Signature: (working_directory: str, parameters: dict) -> dict

---
# examle_labbook.md
id: example_experiment
run: "echo:run"
parameter_grid:
    a: [1,2]
    b: [a,b]
---
# echo.py
from pprint import pformat

def run(working_directory, parameters):
    print("working_directory:", working_directory)
    print("parameters:", pformat(parameters))
    return {}

Now, you can run the experiment:

$ experitur run example_labbook.md
Running example_labbook.md...
Independent parameters: ['a', 'b']
Trial a-1_b-a:   0%|                                                                                                                                           | 0/4 [00:00<?, ?/s]
    a: 1
    b: a
working_directory: example_labbook/example_experiment/a-1_b-a
parameters: {'a': 1, 'b': 'a'}
Trial a-1_b-b:  50%|█████████████████████████████████████████████████████████████████▌                                                                 | 2/4 [00:01<00:01,  1.98/s]
    a: 1
    b: b
working_directory: example_labbook/example_experiment/a-1_b-b
parameters: {'a': 1, 'b': 'b'}
Trial a-2_b-a:  75%|██████████████████████████████████████████████████████████████████████████████████████████████████▎                                | 3/4 [00:02<00:00,  1.52/s]
    a: 2
    b: a
working_directory: example_labbook/example_experiment/a-2_b-a
parameters: {'a': 2, 'b': 'a'}
Trial a-2_b-b: 100%|███████████████████████████████████████████████████████████████████████████████████████████████████████████████████████████████████| 4/4 [00:03<00:00,  1.31/s]
    a: 2
    b: b
working_directory: example_labbook/example_experiment/a-2_b-b
parameters: {'a': 2, 'b': 'b'}
Overall: 4.035s
  a-1_b-a: 1.009s (25%)
  a-1_b-b: 1.008s (24%)
  a-2_b-a: 1.007s (24%)
  a-2_b-b: 1.007s (24%)

As you can see, run was called four times with every combination of [1,2] x [a,b].

Multiple experiments

The experiment section can hold multiple experiments in a list:

---
- id: experiment_1
    parameter_grid:
        ...
- id: experiment_2
    parameter_grid:
        ...
---

Experiment inheritance

One experiment may inherit the settings of another, using the base property:

---
- id: experiment_1
    parameter_grid:
        a: [1, 2, 3]
- id: experiment_2
    base: experiment_1
    parameter_grid:
        b: [x, y, z]
        # In effect, experiment_2 also a parameter 'a' that takes the values 1,2,3.
---

Parameter substitution

experitur includes a recursive parameter substitution engine.

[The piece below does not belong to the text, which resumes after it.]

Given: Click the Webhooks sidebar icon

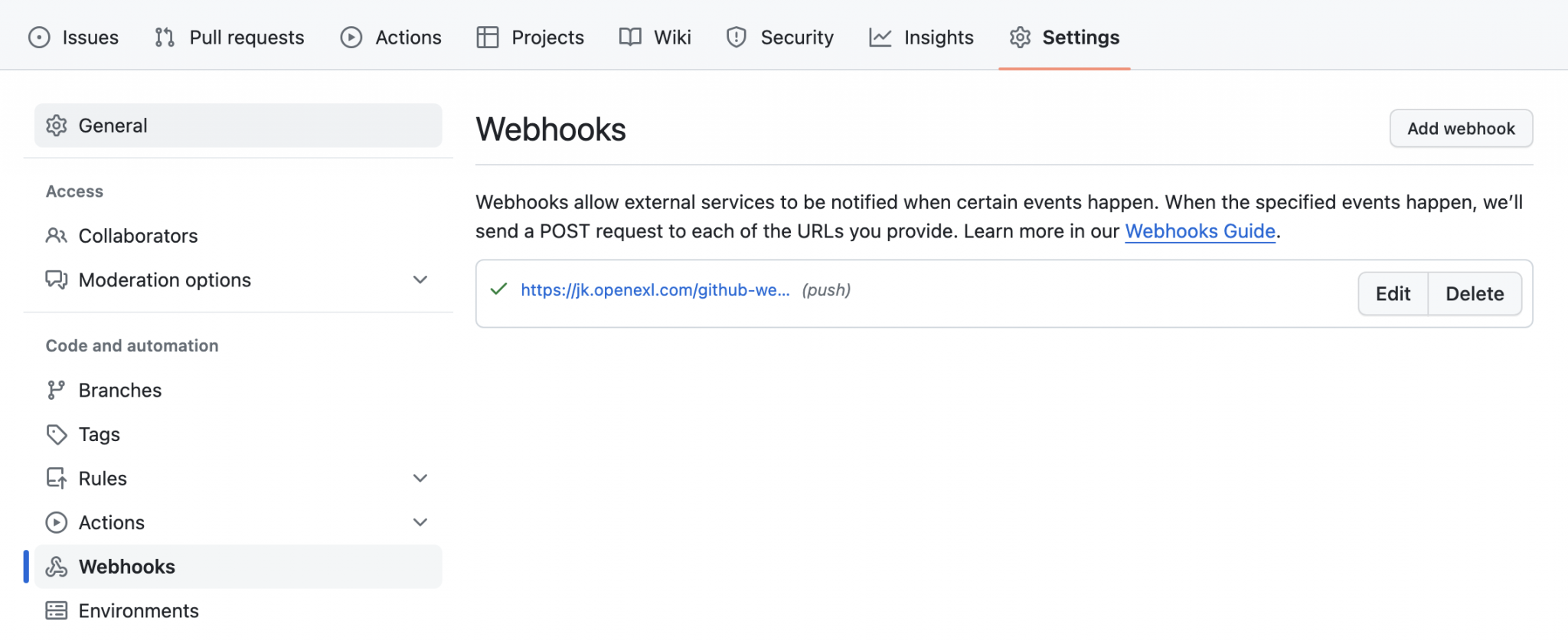Looking at the screenshot, I should pos(56,567).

Each value string is treated as a recursive format string and is resolved using the whole parameter set of a trial.

---
id: parsub
run: "echo:run"
parameter_grid:
    a_1: [foo]
    a_2: [bar]
    a: ["{a_{b}}"]
    b: [1,2]
---
$ experitur run parsub.md
Running parsub.md...
Independent parameters: ['b']
Trial 0: b-1
  0% (0/2) [               ] eta --:-- /
    a: foo
    a_1: foo
    a_2: bar
    b: 1
parsub/parsub/b-1
{'a': 'foo', 'a_1': 'foo', 'a_2': 'bar', 'b': 1}
Trial 1: b-2
 50% (1/2) [#######        ] eta --:-- -
    a: bar
    a_1: foo
    a_2: bar
    b: 2
parsub/parsub/b-2
{'a': 'bar', 'a_1': 'foo', 'a_2': 'bar', 'b': 2}
Overall: 0.002s
  b-1: 0.000s (18%)
  b-2: 0.000s (14%)

This way, you can easily run complicated setups with settings that depend on other settings.

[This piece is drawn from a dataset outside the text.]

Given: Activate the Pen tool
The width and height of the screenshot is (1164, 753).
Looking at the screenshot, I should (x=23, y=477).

Recursive format strings work like string.Formatter with two excpetions:

  1. Recursive field names: The field name itself may be a format string:

    format("{foo_{bar}}", bar="baz", foo_baz="foo") -> "foo"
    
  2. Literal output: If the format string consist solely of a replacement field and does not contain a format specification, no to-string conversion is performed:

    format("{}", 1) -> 1
    

    This allows the use of format strings for non-string values.

Files

When experitur executes a lab book, it creates the following file structure in the directory where the lab book is located:

/
+- lab_book.md
+- lab_book/
|  +- experiment1_id/
|  |  +- trial1_id/
|  |  |  +- experitur.yaml
|  |  ...
|  ...

<lab_book_name>/<experiment_id>/<trial_id>/experitur.yaml contains the parameters and the results from a trial, e.g.:

experiment_id: example_experiment
parameters_post: {a: 1, b: a}
parameters_pre: {a: 1, b: a}
result: {}
success: true
time_end: 2019-01-31 13:50:51.003637
time_start: 2019-01-31 13:50:50.002264
trial_id: a-1_b-a

Most items should be self-explanatory. parameters_pre are the parameters passed to the run function, parameters_post are the parameters after the run function had the chance to update them. trial_id is derived from the parameters that are varied in the parameter grid. This way, you can easily interpret the file structure.

Collecting results

Use experitur collect <lab_book>.md to collect all the results (including parameters and metadata) of all trials of a lab book into a single CSV file located at <lab_book>/results.csv.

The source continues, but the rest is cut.